• Task prompt
The entries are to be output word for word, with the pictures omitted.

________________

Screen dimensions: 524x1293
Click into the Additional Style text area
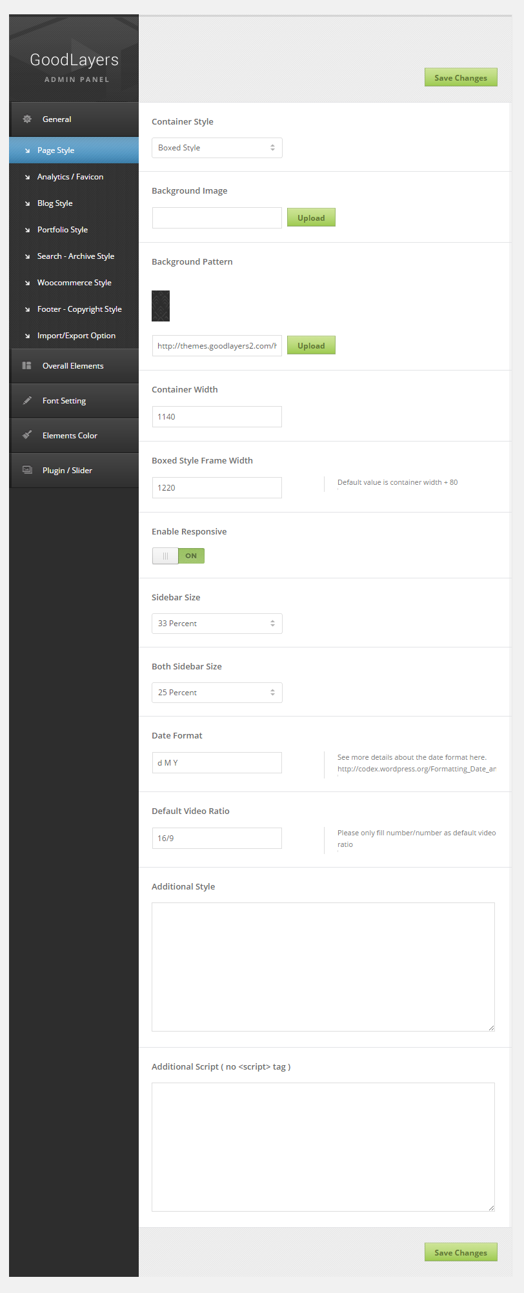pyautogui.click(x=323, y=966)
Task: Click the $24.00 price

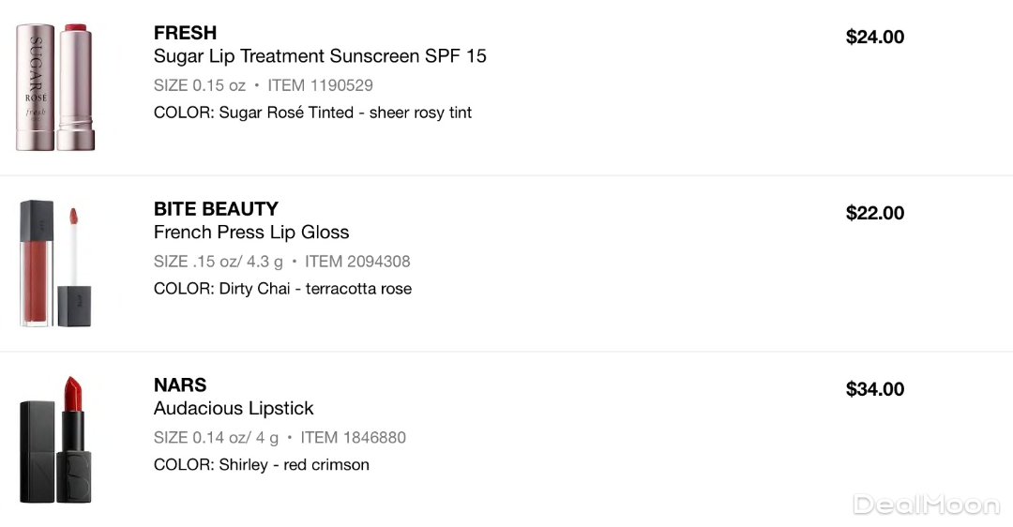Action: [x=875, y=38]
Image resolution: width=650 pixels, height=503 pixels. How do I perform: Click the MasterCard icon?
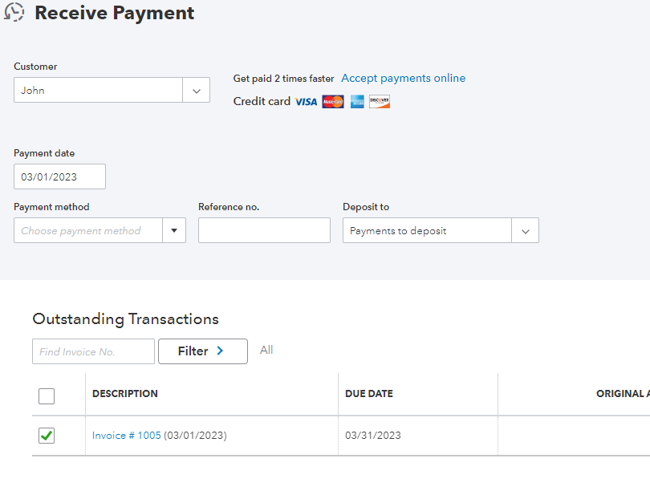point(331,102)
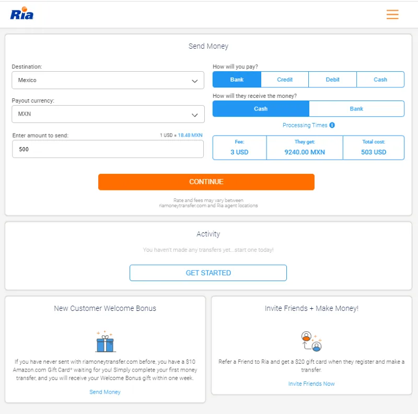Open the Destination country dropdown
418x414 pixels.
click(108, 80)
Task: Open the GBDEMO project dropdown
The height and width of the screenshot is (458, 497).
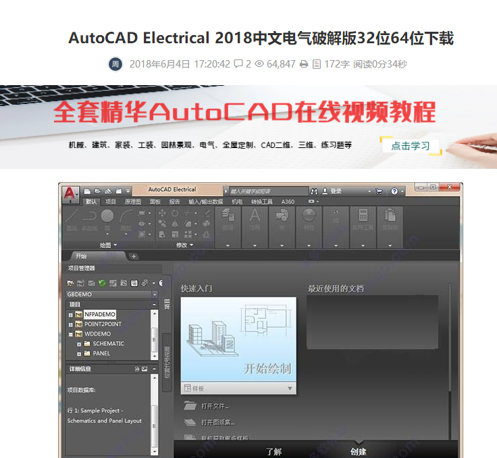Action: (155, 295)
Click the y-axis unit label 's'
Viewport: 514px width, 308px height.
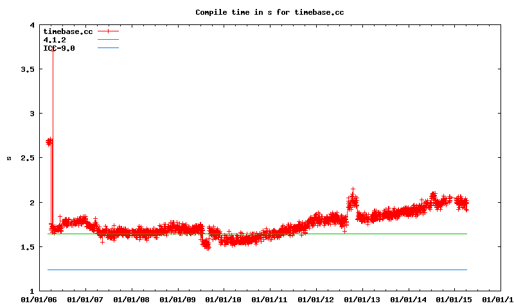pyautogui.click(x=9, y=158)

________________

• Solution for this task
Screen dimensions: 524x1293
Click into the Additional Style text area
pyautogui.click(x=323, y=966)
Task: Click the $24.00 price

Action: [x=875, y=38]
Image resolution: width=650 pixels, height=503 pixels. How do I perform: Click the MasterCard icon?
point(331,102)
Open the Destination country dropdown
418x414 pixels.
click(108, 80)
Task: Open the GBDEMO project dropdown
The height and width of the screenshot is (458, 497).
Action: (155, 295)
Click the y-axis unit label 's'
Viewport: 514px width, 308px height.
pyautogui.click(x=9, y=158)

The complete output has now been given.